Bycie nominowaną mamy ewidentnie w DNA! Ale dla mnie to nie jest opowieść tylko o nas dwóch. Ja, moja matka, Eunice Paiva i Marcelo, Walter Salles... grupa niezależnych artystów z Brazylii, w większości kursujących pomiędzy São Paulo a Rio. Z Walterem wielokrotnie pracowałam wcześniej, między innymi przy filmie „Obca ziemia” z 1996. Wydaje mi się, że tamten film ukształtował go jako reżysera i patrzeć, jak to się dzieje, było wielkim przywilejem. Potem przyglądałam się temu, co tworzy dalej: „Dworzec nadziei” z moją mamą, „Dzienniki motocyklowe”... Byliśmy bliskimi przyjaciółmi, ale myślałam, że już nie będziemy więcej razem pracować. Tym bardziej, że w moim emploi zaczęła dominować komedia. Ja wciąż pracuję przy wielu różnorodnych projektach, grywam w teatrze, w filmach dramatycznych, ale sława komediantki mnie wyprzedza. Nie przypuszczałam, że Walter uwierzy, że jestem w stanie zagrać Eunice tak, by widzowie o tym zapomnieli. A jednak dał mi szansę. Mam wrażenie, że ten film to taki znak dojrzałości nas wszystkich. Opowieść o to międzypokoleniowym porozumieniu - tak między Eunice i Marcelo, jak mnie i moją mamą
Pamiętam, jak podczas wizyty w talk-show Jimmy’ego Kimmela powiedziała pani, że Amerykanie są świetni w promowaniu swojej kultury. Jaki ma Pani stosunek do tego ostatniego rozdziału przygody z filmem, czyli kampanii na rzecz Złotych Globów, teraz Oscarów... Czy jest pani zdystansowana do amerykańskiej mentalności i patrzy na ten zamęt z ironią? A może szczerze się Pani tym wszystkim cieszy?

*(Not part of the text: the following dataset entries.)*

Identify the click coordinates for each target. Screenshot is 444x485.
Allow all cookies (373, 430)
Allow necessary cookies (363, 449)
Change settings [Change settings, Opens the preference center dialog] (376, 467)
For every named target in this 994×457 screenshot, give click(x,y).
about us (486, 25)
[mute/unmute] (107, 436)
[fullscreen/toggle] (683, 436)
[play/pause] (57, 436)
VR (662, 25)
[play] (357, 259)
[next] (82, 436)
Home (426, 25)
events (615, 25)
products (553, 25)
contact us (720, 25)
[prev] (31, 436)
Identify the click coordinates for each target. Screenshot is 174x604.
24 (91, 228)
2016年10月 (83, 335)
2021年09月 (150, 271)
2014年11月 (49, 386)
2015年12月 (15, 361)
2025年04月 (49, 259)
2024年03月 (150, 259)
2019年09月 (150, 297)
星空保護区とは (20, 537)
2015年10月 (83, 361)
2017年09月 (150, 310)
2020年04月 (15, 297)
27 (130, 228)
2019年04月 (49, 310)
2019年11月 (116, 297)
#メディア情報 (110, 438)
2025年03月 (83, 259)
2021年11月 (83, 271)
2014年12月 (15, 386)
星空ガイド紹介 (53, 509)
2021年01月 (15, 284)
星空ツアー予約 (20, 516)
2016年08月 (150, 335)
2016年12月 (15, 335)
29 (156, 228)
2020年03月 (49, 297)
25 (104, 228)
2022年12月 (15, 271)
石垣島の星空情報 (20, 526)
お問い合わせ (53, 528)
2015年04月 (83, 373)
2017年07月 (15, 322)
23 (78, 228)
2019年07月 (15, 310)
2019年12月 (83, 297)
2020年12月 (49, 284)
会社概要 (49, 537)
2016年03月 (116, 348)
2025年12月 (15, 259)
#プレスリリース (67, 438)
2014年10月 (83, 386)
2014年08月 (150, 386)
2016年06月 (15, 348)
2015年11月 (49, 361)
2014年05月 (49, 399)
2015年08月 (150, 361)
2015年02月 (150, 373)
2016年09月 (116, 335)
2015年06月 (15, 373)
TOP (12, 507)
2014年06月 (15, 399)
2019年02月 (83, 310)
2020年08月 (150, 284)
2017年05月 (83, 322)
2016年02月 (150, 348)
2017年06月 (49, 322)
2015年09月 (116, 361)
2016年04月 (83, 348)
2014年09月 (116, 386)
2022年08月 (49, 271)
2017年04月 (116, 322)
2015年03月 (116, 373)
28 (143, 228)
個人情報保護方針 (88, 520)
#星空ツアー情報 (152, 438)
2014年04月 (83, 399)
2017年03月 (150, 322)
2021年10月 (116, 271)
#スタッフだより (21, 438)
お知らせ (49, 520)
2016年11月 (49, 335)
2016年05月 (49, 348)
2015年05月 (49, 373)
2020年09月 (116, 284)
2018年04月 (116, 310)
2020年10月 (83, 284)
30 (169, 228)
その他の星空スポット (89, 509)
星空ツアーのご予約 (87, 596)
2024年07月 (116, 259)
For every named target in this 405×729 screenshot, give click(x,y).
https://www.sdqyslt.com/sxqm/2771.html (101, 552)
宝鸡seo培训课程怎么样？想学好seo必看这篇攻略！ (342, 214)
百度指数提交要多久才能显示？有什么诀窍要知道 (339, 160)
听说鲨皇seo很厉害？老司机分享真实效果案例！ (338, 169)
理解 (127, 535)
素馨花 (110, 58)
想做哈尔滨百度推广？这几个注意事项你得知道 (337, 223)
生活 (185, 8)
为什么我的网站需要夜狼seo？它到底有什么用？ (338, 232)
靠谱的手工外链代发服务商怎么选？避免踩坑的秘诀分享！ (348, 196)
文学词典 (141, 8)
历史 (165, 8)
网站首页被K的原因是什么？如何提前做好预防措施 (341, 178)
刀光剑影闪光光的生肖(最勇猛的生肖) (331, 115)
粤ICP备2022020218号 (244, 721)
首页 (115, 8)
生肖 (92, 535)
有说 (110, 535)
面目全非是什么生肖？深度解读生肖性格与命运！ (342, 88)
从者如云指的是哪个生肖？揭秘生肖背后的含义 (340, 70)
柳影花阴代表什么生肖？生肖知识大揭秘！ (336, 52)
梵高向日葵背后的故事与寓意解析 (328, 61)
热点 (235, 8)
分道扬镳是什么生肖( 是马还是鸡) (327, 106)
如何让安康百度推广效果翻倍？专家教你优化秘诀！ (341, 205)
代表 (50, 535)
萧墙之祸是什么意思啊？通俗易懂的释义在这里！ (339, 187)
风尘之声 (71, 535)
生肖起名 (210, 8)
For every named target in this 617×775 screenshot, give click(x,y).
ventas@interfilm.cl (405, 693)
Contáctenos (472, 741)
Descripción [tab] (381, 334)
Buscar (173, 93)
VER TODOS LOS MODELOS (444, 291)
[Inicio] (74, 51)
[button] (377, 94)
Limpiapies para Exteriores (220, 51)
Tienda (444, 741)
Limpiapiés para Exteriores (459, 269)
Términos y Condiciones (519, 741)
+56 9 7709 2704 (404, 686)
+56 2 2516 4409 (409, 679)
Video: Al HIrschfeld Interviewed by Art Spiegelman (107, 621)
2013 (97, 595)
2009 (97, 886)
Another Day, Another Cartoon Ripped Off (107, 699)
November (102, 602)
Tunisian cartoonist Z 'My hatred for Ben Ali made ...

Wydaje mi się, że nie można mieć do tego wszystkiego ironicznego podejścia. Wszyscy, cała ekipa filmu „I’m still here”, bardzo ciężko pracujemy, aby odnieść sukces, i to nie teraz, na końcówce, a od września zeszłego roku. To dzięki temu nasz film jest widzialny i tak mocno dostrzegany. Ale też nie mam żadnych konkretnych oczekiwań i nie traktuje tego jako rywalizacji. Dla mnie piękne jest, że co i rusz wpadamy na siebie z ekipami innych, wspaniałych filmów i buduje się między nami głęboka filmowa więź, więź pomiędzy artystami. Dla mnie to najprzyjemniejsza część tego procesu.
Trzymam zatem za Was kciuki, mimo że „I’m still here” rywalizuje o statuetkę w kategorii Najlepszy Film Międzynarodowy z duńsko-polską koprodukcją „Dziewczyna z igłą”…
Trudny wybór, prawda? Proponuję: kibicujmy sobie nawzajem.